Australian Human Rights Commission Working Group
Leading for Change: A Blueprint for Cultural Diversity and Inclusive Leadership, The Commission, Sydney, 2016
The Working Group was chaired by Tim Soutphommasane, Race Discrimination Commissioner, and included Greg Whitwell, Rae Cooper, Ainslie Van Onselen, Ken Woo, Troy Roderick and Nick Kaldas.
In our multicultural society, why don’t we see more diversity among our leaders? [asks the Foreword of the report] Do we have leadership that is fit for today’s Australia?
Holding up a mirror to ourselves isn’t easy. We don’t always do well with self-examination. But improvement never comes without accepting that we can do better.
Our conversations about cultural diversity must be conducted in this spirit. They should be guided by ambition and aspiration. Doing better is about us fulfilling our potential – as individuals, as organisations, as a society.
At the same time, these conversations require an honest recognition. Attitudes and cultures will have to change – but change won’t be inevitable. It may be resisted. Overcoming this requires not only talk, but also action. Good intentions must be turned into staunch commitment.

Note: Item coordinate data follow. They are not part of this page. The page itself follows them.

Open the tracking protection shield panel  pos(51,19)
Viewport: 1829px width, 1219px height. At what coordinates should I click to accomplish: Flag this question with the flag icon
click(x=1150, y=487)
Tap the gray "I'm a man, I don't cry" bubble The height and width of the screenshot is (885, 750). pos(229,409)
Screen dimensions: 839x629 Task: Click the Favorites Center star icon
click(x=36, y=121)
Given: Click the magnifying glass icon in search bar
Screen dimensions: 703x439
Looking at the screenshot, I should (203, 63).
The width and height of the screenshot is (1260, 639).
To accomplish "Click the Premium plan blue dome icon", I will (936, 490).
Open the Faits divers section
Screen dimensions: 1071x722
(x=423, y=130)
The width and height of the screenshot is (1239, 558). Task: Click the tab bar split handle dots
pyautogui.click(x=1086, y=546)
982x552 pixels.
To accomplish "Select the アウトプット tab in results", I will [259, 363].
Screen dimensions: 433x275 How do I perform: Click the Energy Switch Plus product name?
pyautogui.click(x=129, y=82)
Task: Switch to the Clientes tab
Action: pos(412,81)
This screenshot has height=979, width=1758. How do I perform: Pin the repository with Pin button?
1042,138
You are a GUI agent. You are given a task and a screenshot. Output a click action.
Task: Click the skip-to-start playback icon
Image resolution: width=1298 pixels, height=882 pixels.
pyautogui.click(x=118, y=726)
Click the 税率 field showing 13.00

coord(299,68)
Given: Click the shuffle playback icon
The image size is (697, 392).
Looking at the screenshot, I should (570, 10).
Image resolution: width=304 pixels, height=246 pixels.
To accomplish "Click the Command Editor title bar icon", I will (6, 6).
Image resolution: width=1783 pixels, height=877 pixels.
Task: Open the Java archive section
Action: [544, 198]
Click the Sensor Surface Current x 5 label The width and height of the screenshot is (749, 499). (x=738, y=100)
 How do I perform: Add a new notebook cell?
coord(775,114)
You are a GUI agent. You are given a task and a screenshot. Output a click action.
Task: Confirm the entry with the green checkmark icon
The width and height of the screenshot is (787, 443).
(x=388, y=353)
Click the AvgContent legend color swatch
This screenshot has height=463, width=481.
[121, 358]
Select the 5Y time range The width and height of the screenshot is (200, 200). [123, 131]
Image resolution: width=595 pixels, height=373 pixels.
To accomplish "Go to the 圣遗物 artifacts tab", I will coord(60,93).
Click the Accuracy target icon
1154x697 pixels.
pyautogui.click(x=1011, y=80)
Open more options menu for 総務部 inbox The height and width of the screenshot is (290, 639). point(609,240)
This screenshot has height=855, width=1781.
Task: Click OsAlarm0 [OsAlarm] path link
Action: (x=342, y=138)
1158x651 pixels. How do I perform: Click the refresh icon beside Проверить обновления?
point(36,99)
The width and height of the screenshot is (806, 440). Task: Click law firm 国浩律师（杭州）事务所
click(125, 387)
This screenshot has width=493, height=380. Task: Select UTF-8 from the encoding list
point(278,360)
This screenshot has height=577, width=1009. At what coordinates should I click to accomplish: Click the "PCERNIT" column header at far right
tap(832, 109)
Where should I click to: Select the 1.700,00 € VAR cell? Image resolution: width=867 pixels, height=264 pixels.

The key findings of the report were that while 32 per cent of the Australian population have a non-Anglo-Celtic background, senior leaders are still overwhelmingly Anglo-Celtic and European (77 per cent of 201 CEOs of leading companies are Anglo-Celtic, 18 per cent European, five per cent non-European, none Indigenous). Similarly of 124 heads of federal and state departments, only two are non-European and only one is Indigenous. All 40 university vice-chancellors are Anglo-Celtic or European.
‘The blueprint recommends strategies such as stronger leadership, better data collection, the use of diversity targets, and improved training and professional development to increase cultural diversity at senior levels.’